Dossier : IMM-9566-22

Référence : 2023 CF 1040

Ottawa (Ontario), le 31 juillet 2023

En présence de l’honorable juge Pamel

ENTRE :

Ennio Celestino MINARINI AVILA

Daniel Alejandro MINARINI PEREZ

Carlos David MINARINI PEREZ

demandeurs

et

LE MINISTRE DE LA CITOYENNETÉ ET DE L’IMMIGRATION

défendeur

JUGEMENT ET MOTIFS

[1] Les demandeurs – Ennio Celestino Minarini Avila et ses deux fils adultes, Daniel Alejandro Minarini Perez et Carlos David Minarini Perez, – sont citoyens du Venezuela et de l’Italie.
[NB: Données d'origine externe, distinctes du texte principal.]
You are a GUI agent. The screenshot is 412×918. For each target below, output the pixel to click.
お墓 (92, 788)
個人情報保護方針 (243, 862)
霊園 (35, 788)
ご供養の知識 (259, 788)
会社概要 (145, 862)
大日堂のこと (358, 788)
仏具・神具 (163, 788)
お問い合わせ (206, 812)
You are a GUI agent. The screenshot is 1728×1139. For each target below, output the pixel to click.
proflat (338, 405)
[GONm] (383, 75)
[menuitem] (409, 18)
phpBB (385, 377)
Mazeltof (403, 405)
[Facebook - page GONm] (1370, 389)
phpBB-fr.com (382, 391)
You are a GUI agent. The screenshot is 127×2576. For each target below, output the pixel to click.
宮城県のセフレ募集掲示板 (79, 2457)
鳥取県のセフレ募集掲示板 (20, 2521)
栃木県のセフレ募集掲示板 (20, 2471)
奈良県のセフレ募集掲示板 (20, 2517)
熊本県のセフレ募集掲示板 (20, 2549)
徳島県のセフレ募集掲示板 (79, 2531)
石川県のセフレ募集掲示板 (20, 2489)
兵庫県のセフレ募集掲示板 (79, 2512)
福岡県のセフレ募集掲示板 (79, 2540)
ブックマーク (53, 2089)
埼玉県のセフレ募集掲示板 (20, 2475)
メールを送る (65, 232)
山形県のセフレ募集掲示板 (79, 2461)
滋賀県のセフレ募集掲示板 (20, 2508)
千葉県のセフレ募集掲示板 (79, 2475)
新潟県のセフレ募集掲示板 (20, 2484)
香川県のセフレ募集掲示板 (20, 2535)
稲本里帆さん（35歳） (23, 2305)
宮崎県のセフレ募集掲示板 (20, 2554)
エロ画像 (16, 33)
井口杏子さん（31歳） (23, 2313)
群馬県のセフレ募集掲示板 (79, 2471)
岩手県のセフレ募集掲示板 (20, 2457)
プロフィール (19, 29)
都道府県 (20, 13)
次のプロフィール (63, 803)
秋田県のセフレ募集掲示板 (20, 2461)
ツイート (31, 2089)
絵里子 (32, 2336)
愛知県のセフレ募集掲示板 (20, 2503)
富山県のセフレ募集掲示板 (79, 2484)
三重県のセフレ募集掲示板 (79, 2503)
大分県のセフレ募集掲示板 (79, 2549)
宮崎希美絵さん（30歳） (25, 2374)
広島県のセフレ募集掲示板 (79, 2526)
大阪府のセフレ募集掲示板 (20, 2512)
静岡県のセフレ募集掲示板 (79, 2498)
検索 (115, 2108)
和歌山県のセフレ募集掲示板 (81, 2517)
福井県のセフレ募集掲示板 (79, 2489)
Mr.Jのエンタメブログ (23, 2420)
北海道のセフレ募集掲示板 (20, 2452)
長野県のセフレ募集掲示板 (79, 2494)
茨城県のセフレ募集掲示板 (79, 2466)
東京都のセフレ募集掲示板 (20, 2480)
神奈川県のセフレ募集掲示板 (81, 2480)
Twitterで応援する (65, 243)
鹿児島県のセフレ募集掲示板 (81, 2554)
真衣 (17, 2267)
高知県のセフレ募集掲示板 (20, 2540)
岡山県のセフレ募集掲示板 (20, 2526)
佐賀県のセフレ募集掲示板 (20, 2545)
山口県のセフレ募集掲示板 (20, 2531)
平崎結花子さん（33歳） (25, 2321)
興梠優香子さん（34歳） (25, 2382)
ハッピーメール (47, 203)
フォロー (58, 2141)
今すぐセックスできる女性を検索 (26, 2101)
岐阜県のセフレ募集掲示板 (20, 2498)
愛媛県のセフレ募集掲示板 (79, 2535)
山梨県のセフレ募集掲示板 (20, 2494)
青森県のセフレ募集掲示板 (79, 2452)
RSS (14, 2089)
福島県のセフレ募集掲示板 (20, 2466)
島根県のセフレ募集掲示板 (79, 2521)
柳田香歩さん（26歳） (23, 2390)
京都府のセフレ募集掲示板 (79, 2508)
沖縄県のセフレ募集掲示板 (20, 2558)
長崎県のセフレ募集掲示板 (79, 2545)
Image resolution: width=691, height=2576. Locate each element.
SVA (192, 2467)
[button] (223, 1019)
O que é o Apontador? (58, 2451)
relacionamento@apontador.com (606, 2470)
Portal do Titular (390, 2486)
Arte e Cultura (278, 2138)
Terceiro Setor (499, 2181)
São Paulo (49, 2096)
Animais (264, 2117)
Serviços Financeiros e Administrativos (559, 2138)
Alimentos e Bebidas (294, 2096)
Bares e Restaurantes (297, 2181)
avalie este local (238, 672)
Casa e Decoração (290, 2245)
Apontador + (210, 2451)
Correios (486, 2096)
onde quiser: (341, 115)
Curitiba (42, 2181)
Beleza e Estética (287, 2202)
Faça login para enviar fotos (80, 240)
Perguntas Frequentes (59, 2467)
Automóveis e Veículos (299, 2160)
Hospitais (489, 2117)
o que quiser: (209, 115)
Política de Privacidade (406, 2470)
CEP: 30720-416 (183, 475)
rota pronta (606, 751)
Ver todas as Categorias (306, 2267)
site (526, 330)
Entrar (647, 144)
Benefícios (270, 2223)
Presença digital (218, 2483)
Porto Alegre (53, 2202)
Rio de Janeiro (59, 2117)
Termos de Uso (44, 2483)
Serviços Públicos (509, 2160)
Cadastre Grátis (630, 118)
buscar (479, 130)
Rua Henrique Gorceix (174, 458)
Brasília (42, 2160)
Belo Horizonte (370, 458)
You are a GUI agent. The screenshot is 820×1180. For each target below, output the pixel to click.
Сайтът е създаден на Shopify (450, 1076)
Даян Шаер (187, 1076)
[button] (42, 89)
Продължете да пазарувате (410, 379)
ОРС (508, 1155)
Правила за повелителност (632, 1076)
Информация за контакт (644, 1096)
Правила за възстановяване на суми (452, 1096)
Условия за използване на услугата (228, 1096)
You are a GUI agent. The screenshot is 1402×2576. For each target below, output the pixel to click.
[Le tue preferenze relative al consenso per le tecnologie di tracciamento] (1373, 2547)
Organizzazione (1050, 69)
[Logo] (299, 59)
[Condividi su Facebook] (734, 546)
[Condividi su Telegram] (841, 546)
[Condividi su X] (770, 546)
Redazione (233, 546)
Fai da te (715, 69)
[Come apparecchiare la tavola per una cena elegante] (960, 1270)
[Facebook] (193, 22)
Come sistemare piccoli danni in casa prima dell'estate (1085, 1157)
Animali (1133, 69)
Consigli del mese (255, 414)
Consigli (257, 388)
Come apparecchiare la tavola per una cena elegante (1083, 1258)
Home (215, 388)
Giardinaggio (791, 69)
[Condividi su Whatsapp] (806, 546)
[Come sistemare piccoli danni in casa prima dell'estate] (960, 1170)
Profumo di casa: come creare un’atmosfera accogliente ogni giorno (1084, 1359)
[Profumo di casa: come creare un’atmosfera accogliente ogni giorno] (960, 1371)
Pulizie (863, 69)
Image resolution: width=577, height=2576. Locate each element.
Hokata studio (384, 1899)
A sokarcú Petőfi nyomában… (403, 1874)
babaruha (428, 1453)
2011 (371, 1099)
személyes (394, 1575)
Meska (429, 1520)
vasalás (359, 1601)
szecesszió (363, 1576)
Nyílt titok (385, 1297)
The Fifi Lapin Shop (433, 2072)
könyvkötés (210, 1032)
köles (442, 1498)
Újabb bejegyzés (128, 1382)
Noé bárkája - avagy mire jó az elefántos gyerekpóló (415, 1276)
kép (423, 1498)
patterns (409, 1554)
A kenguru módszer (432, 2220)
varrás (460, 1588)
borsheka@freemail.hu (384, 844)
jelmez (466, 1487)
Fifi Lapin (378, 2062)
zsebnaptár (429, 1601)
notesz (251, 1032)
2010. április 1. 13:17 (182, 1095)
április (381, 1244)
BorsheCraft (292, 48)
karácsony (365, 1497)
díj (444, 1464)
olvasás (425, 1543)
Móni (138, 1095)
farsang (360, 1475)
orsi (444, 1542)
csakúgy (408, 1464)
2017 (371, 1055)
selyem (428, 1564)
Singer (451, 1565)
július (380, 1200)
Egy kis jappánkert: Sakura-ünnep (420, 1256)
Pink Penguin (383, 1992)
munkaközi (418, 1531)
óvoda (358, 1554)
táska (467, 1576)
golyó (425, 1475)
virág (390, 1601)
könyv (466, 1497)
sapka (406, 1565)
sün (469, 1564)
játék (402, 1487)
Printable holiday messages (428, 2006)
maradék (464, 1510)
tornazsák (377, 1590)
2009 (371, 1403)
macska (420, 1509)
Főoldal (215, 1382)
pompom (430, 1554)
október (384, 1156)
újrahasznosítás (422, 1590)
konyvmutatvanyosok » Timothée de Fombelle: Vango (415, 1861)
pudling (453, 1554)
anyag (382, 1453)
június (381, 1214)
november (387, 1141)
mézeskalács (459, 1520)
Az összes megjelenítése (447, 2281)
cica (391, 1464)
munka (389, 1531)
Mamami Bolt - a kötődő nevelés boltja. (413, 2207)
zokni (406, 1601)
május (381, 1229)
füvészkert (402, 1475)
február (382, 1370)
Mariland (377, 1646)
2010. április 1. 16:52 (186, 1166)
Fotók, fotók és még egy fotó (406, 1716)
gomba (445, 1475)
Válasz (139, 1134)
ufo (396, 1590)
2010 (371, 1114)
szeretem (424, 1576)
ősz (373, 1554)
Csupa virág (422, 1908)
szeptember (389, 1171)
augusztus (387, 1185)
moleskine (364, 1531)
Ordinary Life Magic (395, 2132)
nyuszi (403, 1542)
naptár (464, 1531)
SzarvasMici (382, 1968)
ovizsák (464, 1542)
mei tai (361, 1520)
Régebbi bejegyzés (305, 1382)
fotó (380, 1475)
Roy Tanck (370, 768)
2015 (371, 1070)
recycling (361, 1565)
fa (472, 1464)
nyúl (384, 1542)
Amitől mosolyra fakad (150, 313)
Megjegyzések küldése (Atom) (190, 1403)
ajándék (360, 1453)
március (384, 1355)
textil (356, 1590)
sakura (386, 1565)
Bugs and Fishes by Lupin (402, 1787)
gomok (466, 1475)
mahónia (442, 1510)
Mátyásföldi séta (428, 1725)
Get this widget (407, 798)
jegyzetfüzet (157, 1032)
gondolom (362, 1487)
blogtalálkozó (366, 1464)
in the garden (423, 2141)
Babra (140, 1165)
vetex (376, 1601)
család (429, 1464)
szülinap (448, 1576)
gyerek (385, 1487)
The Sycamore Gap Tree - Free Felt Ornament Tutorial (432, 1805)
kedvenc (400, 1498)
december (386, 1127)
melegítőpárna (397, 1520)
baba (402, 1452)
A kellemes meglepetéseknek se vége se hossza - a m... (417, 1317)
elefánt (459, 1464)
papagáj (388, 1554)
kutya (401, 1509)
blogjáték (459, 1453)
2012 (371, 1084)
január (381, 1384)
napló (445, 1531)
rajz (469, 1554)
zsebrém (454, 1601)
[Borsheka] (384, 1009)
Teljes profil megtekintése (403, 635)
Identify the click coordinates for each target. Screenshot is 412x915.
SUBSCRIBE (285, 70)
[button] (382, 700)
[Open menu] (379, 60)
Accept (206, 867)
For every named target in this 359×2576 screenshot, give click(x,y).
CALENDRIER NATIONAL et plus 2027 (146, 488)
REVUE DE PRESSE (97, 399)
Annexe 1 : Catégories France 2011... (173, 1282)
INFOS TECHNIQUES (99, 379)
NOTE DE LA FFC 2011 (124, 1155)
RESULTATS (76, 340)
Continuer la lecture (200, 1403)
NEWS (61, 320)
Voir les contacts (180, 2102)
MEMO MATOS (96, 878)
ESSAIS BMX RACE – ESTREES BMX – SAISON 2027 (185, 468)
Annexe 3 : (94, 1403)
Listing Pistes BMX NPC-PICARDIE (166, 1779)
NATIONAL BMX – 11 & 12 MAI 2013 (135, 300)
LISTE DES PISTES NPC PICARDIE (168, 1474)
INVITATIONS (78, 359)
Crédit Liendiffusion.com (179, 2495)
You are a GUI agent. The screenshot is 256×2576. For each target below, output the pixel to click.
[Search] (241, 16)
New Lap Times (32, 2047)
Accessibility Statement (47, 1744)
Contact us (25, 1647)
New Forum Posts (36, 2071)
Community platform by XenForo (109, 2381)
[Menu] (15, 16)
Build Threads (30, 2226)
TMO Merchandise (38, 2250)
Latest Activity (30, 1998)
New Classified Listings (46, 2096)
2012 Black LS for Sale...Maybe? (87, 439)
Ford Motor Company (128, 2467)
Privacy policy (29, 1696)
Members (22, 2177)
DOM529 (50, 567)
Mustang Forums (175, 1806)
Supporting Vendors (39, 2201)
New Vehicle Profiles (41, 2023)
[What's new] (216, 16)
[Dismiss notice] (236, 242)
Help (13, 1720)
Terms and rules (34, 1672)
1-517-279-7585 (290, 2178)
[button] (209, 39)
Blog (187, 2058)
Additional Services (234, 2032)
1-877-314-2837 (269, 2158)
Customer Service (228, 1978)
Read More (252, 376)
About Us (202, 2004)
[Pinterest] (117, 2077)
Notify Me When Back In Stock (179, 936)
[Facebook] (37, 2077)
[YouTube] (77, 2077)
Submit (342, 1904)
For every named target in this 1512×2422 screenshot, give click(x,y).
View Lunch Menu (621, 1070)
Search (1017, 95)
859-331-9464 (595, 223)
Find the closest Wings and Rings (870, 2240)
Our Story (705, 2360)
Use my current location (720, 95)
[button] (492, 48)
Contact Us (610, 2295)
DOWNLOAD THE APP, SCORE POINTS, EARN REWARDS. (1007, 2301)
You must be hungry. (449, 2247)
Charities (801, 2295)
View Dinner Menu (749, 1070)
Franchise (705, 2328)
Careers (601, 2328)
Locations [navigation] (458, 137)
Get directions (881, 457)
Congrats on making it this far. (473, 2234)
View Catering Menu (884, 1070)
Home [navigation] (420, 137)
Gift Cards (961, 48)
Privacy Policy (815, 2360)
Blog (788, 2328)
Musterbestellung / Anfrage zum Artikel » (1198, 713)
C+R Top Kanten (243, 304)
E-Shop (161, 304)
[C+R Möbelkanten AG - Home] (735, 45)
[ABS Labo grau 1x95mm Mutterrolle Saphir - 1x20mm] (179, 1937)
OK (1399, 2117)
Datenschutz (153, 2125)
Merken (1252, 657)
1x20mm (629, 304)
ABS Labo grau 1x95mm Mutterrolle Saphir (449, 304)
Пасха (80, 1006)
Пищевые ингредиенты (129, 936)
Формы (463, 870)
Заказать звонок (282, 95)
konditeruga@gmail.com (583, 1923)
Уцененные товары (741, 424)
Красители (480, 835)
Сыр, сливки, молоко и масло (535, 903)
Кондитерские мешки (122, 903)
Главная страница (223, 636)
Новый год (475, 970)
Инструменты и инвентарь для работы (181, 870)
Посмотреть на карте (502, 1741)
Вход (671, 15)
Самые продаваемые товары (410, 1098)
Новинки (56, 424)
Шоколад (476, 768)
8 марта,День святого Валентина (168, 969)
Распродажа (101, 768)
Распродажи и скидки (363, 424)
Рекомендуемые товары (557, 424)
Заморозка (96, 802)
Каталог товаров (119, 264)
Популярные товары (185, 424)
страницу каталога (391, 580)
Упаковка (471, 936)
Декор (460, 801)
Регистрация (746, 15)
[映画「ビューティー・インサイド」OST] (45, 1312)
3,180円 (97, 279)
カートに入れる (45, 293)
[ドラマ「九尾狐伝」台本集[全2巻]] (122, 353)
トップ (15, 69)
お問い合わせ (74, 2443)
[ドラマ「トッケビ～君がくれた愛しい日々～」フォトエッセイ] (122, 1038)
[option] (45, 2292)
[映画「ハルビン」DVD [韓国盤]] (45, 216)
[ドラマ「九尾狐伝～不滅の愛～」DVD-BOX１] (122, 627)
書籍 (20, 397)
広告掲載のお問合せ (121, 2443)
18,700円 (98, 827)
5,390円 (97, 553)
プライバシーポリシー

Ils demandent le contrôle judiciaire d’une décision de la Section d’appel des réfugiés [SAR] de la Commission de l’immigration et du statut de réfugié du Canada [CISR] datée du 8 septembre 2022. La SAR a confirmé la décision de la Section de la protection des réfugiés [SPR] de la CISR selon laquelle les demandeurs n’ont ni qualité de réfugiés au sens de la Convention ni qualité de personnes à protéger.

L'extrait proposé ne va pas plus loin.